Welcome to Week 4 of RESET.
Over the past few weeks, your body has been recalibrating its natural rhythm — improving sleep patterns, increasing awareness of timing, and beginning to stabilise your energy levels. These changes don’t happen overnight, and everything you’re experiencing is part of a gradual, meaningful shift.
So far, you’ve laid a powerful foundation — supporting your circadian rhythm, reducing inflammation, and activating the parasympathetic nervous system. These are the essential building blocks for deeper healing and recovery.
This week, we build on that foundation by focusing on cellular energy production and mitochondrial recovery.
At the core of your health are your mitochondria — the tiny energy engines inside your cells. Every movement, every thought, and every repair process in your body depends on how efficiently these systems produce energy. When they function well, your entire system performs better.
But energy production isn’t just about fuel — it’s about timing.
Your mitochondria are deeply influenced by your circadian rhythm. Daytime signals like light and activity promote energy output, while night-time darkness allows your cells to repair and regenerate. Without this rhythm, energy production becomes inefficient.
This week, we begin strengthening energy production — building on everything you’ve already established — and supporting your body in generating energy more efficiently at a cellular level.
In this session, Richard explains that energy is produced at a cellular level, not through effort, and is driven by the function of mitochondria — the energy-producing structures within our cells. He outlines how mitochondrial activity is closely linked to circadian biology, with energy production optimised during the day and repair and regeneration occurring at night. Disruption to this rhythm reduces mitochondrial efficiency, which is associated with fatigue and commonly seen in chronic illness. Supporting mitochondrial function, therefore, is key to improving energy production and overall physiological resilience.

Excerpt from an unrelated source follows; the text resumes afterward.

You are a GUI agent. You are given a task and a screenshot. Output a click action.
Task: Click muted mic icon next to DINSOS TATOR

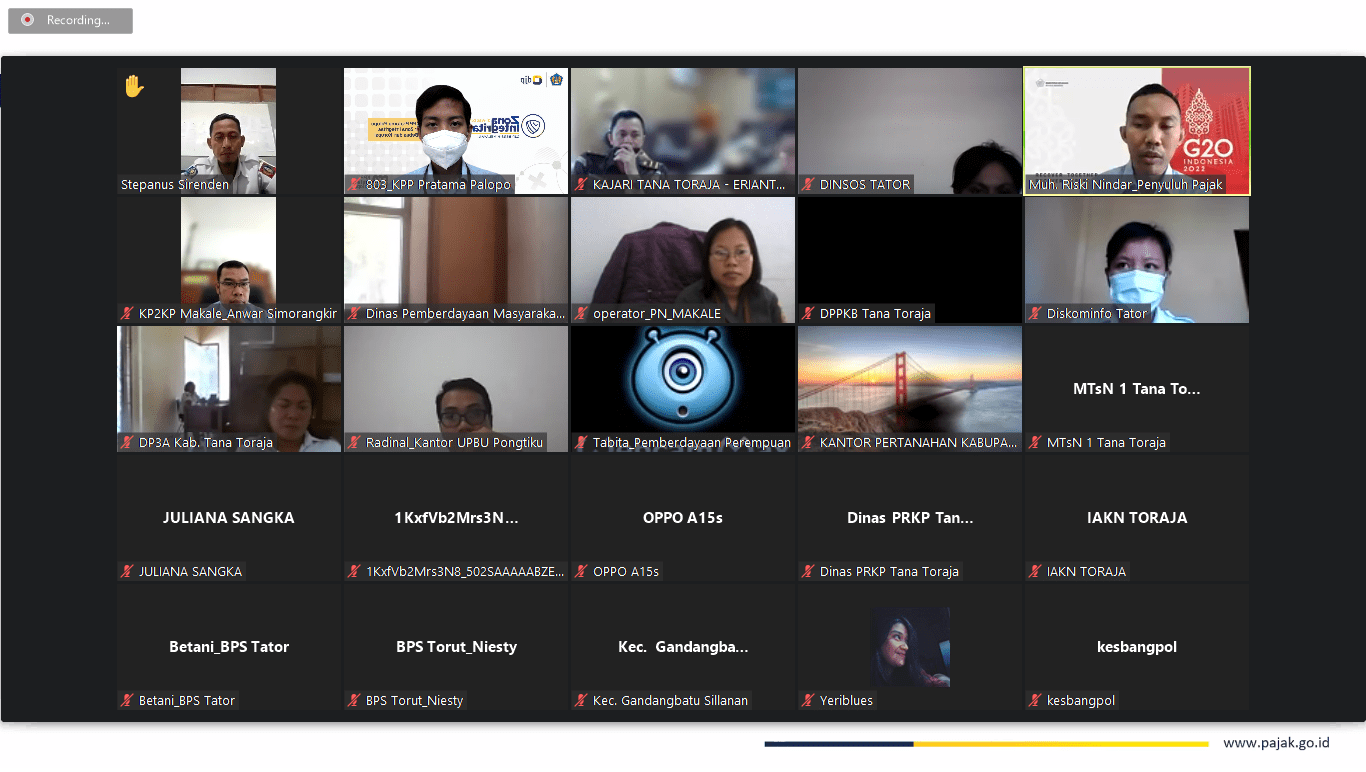click(x=808, y=185)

Additional Tips & Support — Week 4
This week, continue building on your foundations while introducing one key habit to support cellular energy and recovery.
Maintain Your Core Foundations
Keep reinforcing the habits you’ve already established: morning light exposure, reducing light in the evening, your daily recovery walk, and regular breathing practice. These remain essential for supporting circadian rhythm and overall energy regulation.
New Core Habit: Finish Eating 2–3 Hours Before Bed
Aim to finish your final meal at least 2–3 hours before sleep. Eating late keeps your metabolism active, raises body temperature, and can suppress melatonin — all of which interfere with the body’s ability to shift into repair mode. Allowing a natural overnight fast supports cellular repair, mitochondrial recovery, and improved sleep quality, leading to better energy the following day.
Habit Tracker
Continue logging your key behaviours: morning light exposure, evening light reduction, daily movement, and the timing of your last meal. Consistency is what drives results — small actions, repeated daily, create meaningful change.
Keep Going
This phase is about supporting your body to become more efficient at producing and restoring energy. Stay consistent, trust the process, and allow the changes to build.
Take your time with this week’s practice.
Come back to this session as often as you need.